Ситуация выглядит особенно абсурдной, если учесть, что в том же здании находится кафе, к которому построен нормальный пандус. Но на государственное учреждение не так просто найти управу! Вот новая станция метро «Мякинино». Лифта нет и, похоже, не будет, хотя она построена уже после принятия соответствующих нормативов, а значит её существование в таком виде просто незаконно! Почему же на соседних станциях «Строгино» и «Волоколамская» лифты есть, а на «Мякинино» нет? Дело, судя по всему, в том, что «Мякинино» было частично построено за счёт средств бизнесмена Араса Агаларова, и он просто позволил себе сэкономить на такой «мелочи». Но вот по-настоящему меня возмущает пандус в нашей поликлинике, который не соответствует нормативу ни по уклону, ни по ширине, да ещё и покрыт мраморными плитами! Я не могу пользоваться этим пандусом, даже с помощью сопровождающего.

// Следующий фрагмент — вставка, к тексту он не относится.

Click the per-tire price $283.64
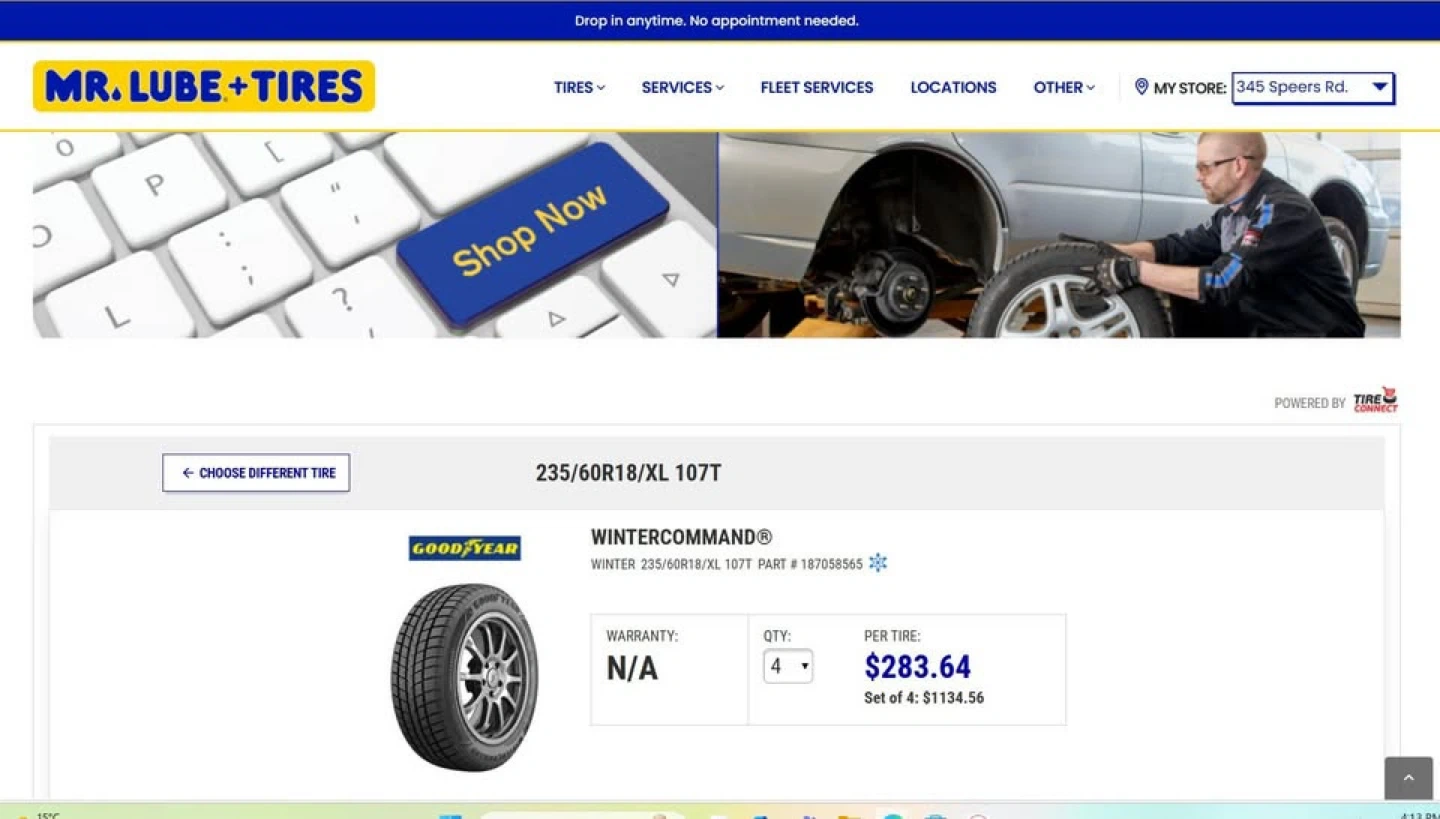 tap(918, 666)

Я думаю, что в сложившейся ситуации виноваты прежде всего сами инвалиды. Они молчат
Непонятно, почему вообще существует государственное учреждение социальной направленности с таким пандусом. Да что там говорить! В сентябре я лежал в реабилитационном центре для больных с заболеваниями опорно-двигательного аппарата. Там у центрального входа пандус настолько крутой, что по нему можно заехать, только хватаясь за перила! Я на своей коляске несколько раз переворачивался, пытаясь заехать по нему самостоятельно. Хорошо ещё, что у меня нормально работают руки. Но среди пациентов ведь часто попадаются инсультники и шейники, а медперсонал может помочь далеко не всегда! А ведь этот центр умудрился даже получить какую-то премию за «доступную среду», о чём гордо сообщает табличка, висящая рядом с тем самым пандусом.

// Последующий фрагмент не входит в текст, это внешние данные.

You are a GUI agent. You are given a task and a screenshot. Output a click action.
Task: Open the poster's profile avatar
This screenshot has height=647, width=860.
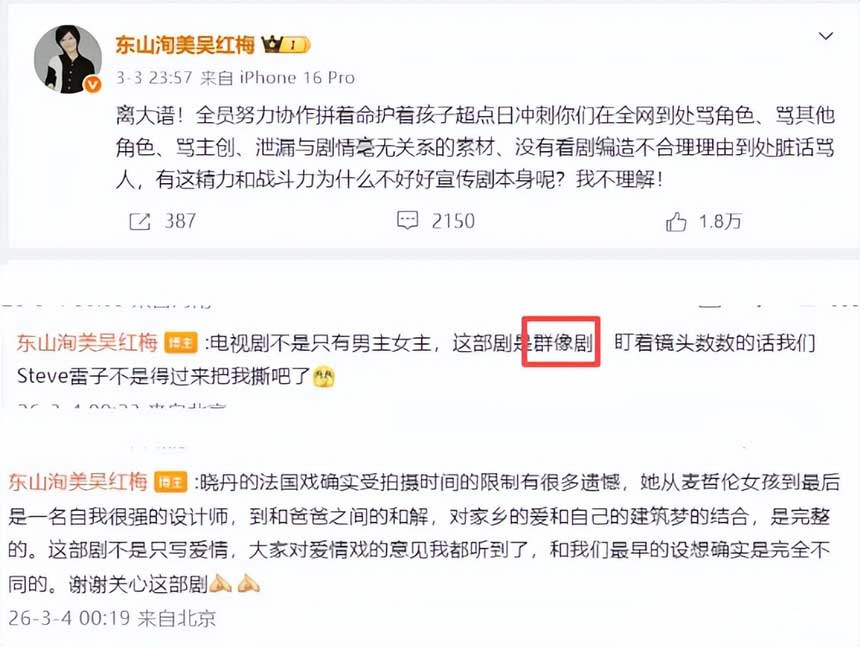click(x=67, y=59)
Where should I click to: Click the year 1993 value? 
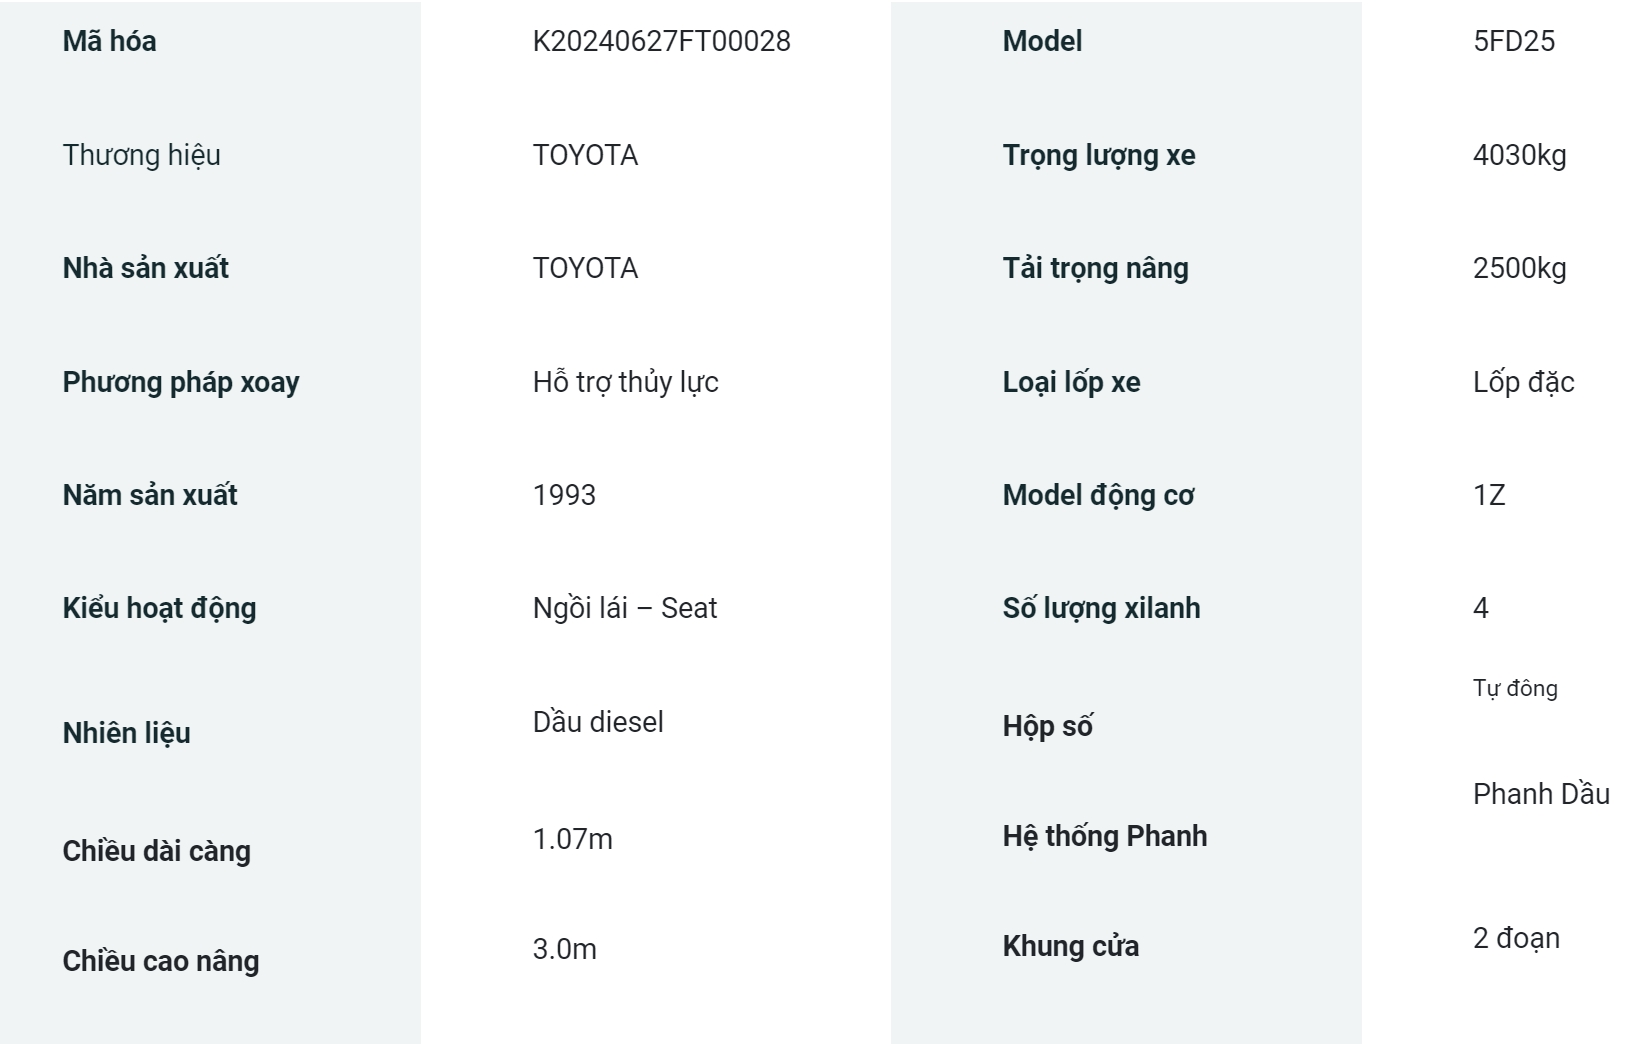pos(564,495)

Но если эти случаи ещё можно как-то списать на недостаток финансирования, то следующий сюжет нельзя объяснить вообще никакими рациональными причинами. Есть одна очень важная для любого инвалида в России бумажка, так называемая «Индивидуальная программа реабилитации» (ИПР). Её требуют всегда, когда инвалиду приходится взаимодействовать с государством, в том числе при трудоустройстве. И вот, когда я этим летом пытался устроиться на работу, то с удивлением обнаружил, что в моей ИПР написано «неспособен к трудовой деятельности». Немного полазив в интернете, я узнал, что такую степень трудоспособности дают обычно всем инвалидам I группы «по умолчанию» и что с такой степенью очень трудно найти работу. Работодатель, как правило, предпочитает просто не заморачиваться. При этом заместитель главного врача поликлиники, где мне и выдали эту ИПР, не видит в этой ситуации ничего странного. Ведь, по её мнению, инвалиды I группы «не могут работать». Не могут, и всё тут! А ещё я читал в интернете, что одной девушке с тяжёлой формой ДЦП написали в ИПР «неспособна к обучению», и её не хотел брать ни один вуз, хотя она и сдала ЕГЭ на отлично. Изучая этот вопрос, я дошёл до заместителя председателя Всероссийского общества инвалидов, и он не смог ответить на вопрос, зачем всё это нужно.
Я думаю, что в сложившейся ситуации виноваты прежде всего сами инвалиды. Они молчат. Общество же не знает об их проблемах, потому что они находятся в информационном вакууме. И получается такой замкнутый круг!